[Date Prev][Date Next][Thread Prev][Thread Next][Date Index][Thread Index]
Re: sort -V and accents
From: |
Jim Meyering |
Subject: |
Re: sort -V and accents |
Date: |
Wed, 01 Aug 2012 14:08:36 +0200 |
Pierre-Jean wrote:
> Jim Meyering <address@hidden> wrote:
>
>> Pierre-Jean wrote:
>
>> > I'm trying to sort a file containing accents and numbers,
>> > but can't find a way to do this correctly:
>
>
>> The trick is to specify sorting with "-f" for the first column
>> and "-V" for the second. Then it does what you seem to want:
>>
>> echo "
>> A 10
>> A 9
>> E 10
>> E 9
>> e 10
>> e 9
>> é 10
>> é 9
>> F 10
>> f 9" | sort -k1,1f -k2,2V
>>
>> A 9
>> A 10
>> e 9
>> E 9
>> e 10
>> E 10
>> é 9
>> é 10
>> f 9
>> F 10
>
> This is better, but still not perfect: "é 9" should be
> before "e 10", like "E 9" is before "e 10", as in a
> dictionnary, where "éa" is before "eb". That means that
> e=E=é=è=É=È if something after makes a différence.
>
> Look at this example:
>
> echo "
> é 9
> e 10
> éa
> eb
> E 9" | sort -k1,1f -k2,2V
>
> E 9
> e 10
> é 9
> éa
> eb
>
> "E 9" is correctly moved on first place, but the placement of
> "é 9" doesn't follow the same law.
>
> I probably can do with that "unperfect" order, because such
> situation are not frequent in real life, but if there's a
> solution, I'd be happy to know it.
I left out an important option: you should use -t' ', to tell sort
to use a space as field separator:
| sort -t' ' -k1,1f -k2,2V
If I'd used sort's --debug option, I would have had a hint about that problem.

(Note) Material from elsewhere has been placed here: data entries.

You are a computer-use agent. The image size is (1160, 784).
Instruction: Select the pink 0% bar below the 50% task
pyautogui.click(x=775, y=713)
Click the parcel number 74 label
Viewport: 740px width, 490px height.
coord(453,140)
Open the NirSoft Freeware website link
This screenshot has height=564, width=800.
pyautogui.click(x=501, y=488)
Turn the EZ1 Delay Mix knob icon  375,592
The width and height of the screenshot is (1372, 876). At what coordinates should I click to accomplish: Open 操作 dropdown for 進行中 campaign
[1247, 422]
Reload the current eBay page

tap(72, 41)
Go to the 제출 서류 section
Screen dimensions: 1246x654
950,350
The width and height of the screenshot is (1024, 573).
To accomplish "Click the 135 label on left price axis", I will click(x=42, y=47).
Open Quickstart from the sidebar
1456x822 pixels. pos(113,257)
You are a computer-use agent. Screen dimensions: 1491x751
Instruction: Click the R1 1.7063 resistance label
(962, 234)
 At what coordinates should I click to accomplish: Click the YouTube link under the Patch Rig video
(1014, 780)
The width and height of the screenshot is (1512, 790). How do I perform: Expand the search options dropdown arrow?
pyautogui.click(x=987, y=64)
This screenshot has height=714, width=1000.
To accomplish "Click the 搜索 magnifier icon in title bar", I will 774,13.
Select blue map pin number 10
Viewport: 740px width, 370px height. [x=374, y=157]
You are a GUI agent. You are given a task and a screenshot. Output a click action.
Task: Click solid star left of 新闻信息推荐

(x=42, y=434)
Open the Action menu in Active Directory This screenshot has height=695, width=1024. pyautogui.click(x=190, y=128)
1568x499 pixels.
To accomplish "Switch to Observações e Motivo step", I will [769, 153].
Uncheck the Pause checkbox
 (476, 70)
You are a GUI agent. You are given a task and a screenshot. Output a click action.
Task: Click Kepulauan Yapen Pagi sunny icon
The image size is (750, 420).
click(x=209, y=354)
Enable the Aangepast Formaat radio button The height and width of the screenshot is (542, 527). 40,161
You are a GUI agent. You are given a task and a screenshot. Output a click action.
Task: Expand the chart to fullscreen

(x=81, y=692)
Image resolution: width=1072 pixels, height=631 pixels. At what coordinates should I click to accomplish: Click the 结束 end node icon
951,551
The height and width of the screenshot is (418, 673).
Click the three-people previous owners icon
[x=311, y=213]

Regarding accented and non-accented characters, I would not expect
sort's -f (--ignore-case) option to accomplish what you want.
Ignoring case does not ignore the presence of an accent.
However, there is another option, -d, --dictionary-order,
that you might think would be relevant. Unfortunately not,
since it merely tells sort to consider only blanks
and alphanumeric characters (ignoring all else).
I don't know how sort can do that.